La Eucaristía y la Cruz

Esta adoración del Hijo, esta obediencia y ofrenda de sí mismo del Verbo Encarnado en la Cruz, se hace presente de manera no sangrienta en cada santo Sacrificio de la Misa. El Sacrificio del Hijo es perfecto y agradable a Dios; es la adoración «en espíritu y verdad» exigida por Dios. Pero no es suficiente. Cristo es la cabeza y nosotros somos sus miembros, su cuerpo, la iglesia. Para que este sacrificio sea completo, todo el Cristo debe ofrecerse al Padre, la Cabeza y sus miembros. En cada misa estamos llamados a hacer del sacrificio de Cristo, nuestro sacrificio; uniendo nuestras luchas diarias, alegrías y penas, al único Sacrificio de Cristo, colocándolas en la patena en el ofertorio, para que sean purificadas, transformadas y elevadas a Dios, como un puro sacrificio de amor en la Consagración. El Papa Pío XII enseñó: “Para que la oblación, por la cual los fieles ofrecen la Víctima divina en este Sacrificio al Padre celestial, pueda tener su pleno efecto, es necesario que la gente agregue algo más, la ofrenda de sí mismos como una víctima» (Mediador Dei, 98). Esta es la participación activa solicitada por el Vaticano II.

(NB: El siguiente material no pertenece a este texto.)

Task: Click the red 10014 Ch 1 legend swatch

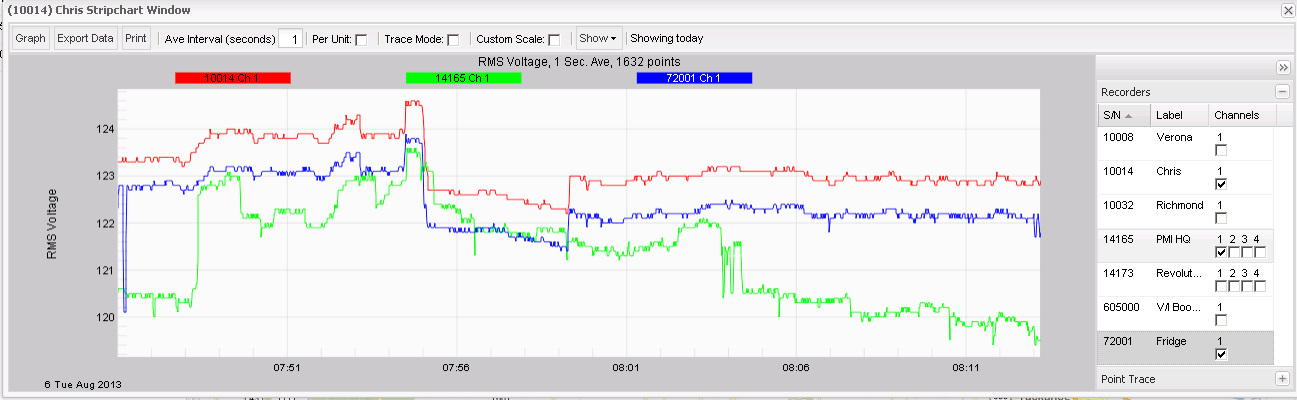Action: pyautogui.click(x=232, y=78)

María es nuestra modelo. El Papa Benedicto XVI escribe: María «permaneció al pie de la Cruz, de acuerdo con el plan divino (cf. Jn 19, 25), sufriendo profundamente con su Hijo unigénito, asociándose al sacrificio de Jesús en su corazón de madre y consintiendo amorosamente  la inmolación de la víctima que nació de ella… En consecuencia, cada vez que nos acercamos al Cuerpo y la Sangre de Cristo en la Liturgia Eucarística, también nos volvemos hacia ella, quien, por su total fidelidad, recibió el sacrificio de Cristo por toda la Iglesia» (SacC, 33). Al igual que ella, que «va delante de nosotros en la peregrinación de la fe», nosotros también debemos aceptar la voluntad de Dios en todos nuestros sufrimientos y penas, y unirlos con el Sacrificio de Cristo en la Misa, para que puedan transformarse en adoración pura y amorosa, para que nosotros mismos seamos transformados en una ofrenda para Dios. Así, a través de la liturgia Eucarística, el mundo será transfigurado lentamente, hasta que Dios sea «todo en todos» (1 Corintios 15,28).

Aunque el Espíritu de la Liturgia fue escrito antes de que el cardenal Ratzinger fuera elegido Papa, ya revela su pensamiento como Papa. Sin embargo, para distinguirlo de las obras del Papa Benedicto XVI que tienen el peso de la autoridad magisterial, al hacer referencia a este trabajo, continuaremos refiriéndonos al Papa Benedicto como «Cardenal Ratzinger».